Begin at the line below that has "The width and height of the screenshot is (449, 405)." and stop after the line that has "The width and height of the screenshot is (1109, 708).". Please restate only those lines, word for word.
(MATERIAL PROVIDED)
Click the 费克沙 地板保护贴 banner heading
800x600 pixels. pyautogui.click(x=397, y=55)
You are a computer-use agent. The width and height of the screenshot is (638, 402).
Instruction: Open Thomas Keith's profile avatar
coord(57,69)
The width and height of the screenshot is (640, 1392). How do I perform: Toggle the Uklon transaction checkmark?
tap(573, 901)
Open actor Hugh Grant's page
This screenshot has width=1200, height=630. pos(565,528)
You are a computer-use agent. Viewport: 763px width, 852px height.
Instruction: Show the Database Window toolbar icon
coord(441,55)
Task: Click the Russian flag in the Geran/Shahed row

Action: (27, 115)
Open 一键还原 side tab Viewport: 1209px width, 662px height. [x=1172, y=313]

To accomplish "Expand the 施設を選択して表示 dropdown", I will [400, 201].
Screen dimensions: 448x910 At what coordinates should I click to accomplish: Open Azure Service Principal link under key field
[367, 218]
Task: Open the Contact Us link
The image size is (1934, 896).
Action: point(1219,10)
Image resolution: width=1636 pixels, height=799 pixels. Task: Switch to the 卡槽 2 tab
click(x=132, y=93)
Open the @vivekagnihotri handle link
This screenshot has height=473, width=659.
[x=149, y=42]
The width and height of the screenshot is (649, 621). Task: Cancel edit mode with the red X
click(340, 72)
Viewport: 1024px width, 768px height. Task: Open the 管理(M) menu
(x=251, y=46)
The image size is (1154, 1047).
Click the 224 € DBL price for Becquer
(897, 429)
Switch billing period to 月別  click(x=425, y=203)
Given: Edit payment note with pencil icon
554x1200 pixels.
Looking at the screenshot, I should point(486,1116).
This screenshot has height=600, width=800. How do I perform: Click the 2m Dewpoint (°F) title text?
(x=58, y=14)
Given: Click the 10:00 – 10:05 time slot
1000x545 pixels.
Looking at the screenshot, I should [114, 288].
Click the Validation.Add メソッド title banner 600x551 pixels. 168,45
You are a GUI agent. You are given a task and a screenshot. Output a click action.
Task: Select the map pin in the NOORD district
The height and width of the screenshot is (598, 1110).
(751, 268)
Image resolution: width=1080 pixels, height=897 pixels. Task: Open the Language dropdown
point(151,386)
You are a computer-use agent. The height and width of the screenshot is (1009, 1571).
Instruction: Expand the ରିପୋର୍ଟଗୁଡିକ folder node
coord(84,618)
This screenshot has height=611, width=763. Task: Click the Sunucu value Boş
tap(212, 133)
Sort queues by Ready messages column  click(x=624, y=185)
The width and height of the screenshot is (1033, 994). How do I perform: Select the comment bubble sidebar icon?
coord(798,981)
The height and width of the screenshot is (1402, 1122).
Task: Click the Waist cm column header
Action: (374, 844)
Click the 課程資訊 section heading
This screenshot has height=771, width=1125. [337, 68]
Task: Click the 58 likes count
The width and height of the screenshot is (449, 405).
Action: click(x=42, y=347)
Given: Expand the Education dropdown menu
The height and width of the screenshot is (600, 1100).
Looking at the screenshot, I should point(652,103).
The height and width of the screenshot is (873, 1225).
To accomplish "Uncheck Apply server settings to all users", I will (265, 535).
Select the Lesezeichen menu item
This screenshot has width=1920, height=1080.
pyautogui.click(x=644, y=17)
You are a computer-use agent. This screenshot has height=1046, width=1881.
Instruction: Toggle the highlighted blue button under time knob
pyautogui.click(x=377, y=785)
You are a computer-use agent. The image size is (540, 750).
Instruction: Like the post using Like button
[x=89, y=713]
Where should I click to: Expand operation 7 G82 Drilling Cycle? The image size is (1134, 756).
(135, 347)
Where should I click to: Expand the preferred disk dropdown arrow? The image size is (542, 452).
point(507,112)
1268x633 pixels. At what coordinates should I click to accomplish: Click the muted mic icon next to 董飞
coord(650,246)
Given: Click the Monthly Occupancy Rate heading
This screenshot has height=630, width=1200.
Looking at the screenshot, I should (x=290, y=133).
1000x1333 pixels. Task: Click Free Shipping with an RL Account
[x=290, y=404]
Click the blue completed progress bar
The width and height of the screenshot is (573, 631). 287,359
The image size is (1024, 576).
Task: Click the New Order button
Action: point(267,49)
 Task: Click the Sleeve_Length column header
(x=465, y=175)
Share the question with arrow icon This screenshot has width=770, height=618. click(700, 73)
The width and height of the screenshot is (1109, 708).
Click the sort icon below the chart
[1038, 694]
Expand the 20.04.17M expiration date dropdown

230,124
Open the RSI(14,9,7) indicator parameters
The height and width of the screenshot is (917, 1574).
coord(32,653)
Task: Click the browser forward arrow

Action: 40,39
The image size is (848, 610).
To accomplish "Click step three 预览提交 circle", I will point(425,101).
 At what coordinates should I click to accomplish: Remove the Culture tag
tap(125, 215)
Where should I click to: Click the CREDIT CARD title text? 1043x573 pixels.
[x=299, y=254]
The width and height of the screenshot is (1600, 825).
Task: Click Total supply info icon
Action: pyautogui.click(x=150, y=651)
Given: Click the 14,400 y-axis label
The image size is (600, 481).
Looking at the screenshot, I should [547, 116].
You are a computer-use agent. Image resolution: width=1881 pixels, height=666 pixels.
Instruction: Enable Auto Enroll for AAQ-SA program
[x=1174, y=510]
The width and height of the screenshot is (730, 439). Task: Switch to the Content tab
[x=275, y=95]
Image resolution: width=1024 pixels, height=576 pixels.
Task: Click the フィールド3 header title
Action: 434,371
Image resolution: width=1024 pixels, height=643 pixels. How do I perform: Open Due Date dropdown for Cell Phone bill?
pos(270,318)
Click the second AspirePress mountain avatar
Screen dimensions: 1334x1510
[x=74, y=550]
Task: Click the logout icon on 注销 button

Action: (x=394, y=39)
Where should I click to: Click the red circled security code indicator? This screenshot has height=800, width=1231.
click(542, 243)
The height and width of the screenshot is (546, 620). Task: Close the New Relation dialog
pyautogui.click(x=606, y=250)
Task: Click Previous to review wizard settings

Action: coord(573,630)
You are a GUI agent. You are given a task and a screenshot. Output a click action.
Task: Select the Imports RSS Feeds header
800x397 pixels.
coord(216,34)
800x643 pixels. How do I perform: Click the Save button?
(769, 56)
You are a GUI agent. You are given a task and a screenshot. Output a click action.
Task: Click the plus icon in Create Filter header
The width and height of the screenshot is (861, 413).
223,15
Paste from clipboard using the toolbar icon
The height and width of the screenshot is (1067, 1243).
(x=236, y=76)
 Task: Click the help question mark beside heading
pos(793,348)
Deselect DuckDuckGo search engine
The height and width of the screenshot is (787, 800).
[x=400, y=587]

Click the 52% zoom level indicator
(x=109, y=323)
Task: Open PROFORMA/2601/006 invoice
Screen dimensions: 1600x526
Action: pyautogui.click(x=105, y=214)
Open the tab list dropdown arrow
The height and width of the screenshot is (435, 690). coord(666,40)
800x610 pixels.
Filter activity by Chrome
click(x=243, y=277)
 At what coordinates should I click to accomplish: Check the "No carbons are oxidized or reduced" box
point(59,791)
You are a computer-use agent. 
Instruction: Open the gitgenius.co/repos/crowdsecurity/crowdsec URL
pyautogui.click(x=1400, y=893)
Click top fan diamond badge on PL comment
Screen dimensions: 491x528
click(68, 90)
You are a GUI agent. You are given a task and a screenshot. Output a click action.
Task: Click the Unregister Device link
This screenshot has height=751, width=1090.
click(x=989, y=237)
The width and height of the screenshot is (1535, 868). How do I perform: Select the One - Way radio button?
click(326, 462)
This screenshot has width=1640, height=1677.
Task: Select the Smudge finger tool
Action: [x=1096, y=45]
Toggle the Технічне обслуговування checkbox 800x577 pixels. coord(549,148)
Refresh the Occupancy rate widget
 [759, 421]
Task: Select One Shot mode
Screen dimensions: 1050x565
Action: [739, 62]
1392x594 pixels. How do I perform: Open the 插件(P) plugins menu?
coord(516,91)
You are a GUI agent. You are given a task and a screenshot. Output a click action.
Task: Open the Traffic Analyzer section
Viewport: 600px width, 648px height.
(End MATERIAL PROVIDED)
• TASK SOLUTION
The width and height of the screenshot is (449, 405).
Action: click(x=42, y=347)
Given: Expand the Education dropdown menu
The height and width of the screenshot is (600, 1100).
Looking at the screenshot, I should point(652,103).
The height and width of the screenshot is (873, 1225).
To accomplish "Uncheck Apply server settings to all users", I will (265, 535).
Select the Lesezeichen menu item
This screenshot has width=1920, height=1080.
pyautogui.click(x=644, y=17)
You are a computer-use agent. This screenshot has height=1046, width=1881.
Instruction: Toggle the highlighted blue button under time knob
pyautogui.click(x=377, y=785)
You are a computer-use agent. The image size is (540, 750).
Instruction: Like the post using Like button
[x=89, y=713]
Where should I click to: Expand operation 7 G82 Drilling Cycle? The image size is (1134, 756).
(135, 347)
Where should I click to: Expand the preferred disk dropdown arrow? The image size is (542, 452).
point(507,112)
1268x633 pixels. At what coordinates should I click to accomplish: Click the muted mic icon next to 董飞
coord(650,246)
Given: Click the Monthly Occupancy Rate heading
This screenshot has height=630, width=1200.
Looking at the screenshot, I should (x=290, y=133).
1000x1333 pixels. Task: Click Free Shipping with an RL Account
[x=290, y=404]
Click the blue completed progress bar
The width and height of the screenshot is (573, 631). 287,359
The image size is (1024, 576).
Task: Click the New Order button
Action: point(267,49)
 Task: Click the Sleeve_Length column header
(x=465, y=175)
Share the question with arrow icon This screenshot has width=770, height=618. click(700, 73)
The width and height of the screenshot is (1109, 708).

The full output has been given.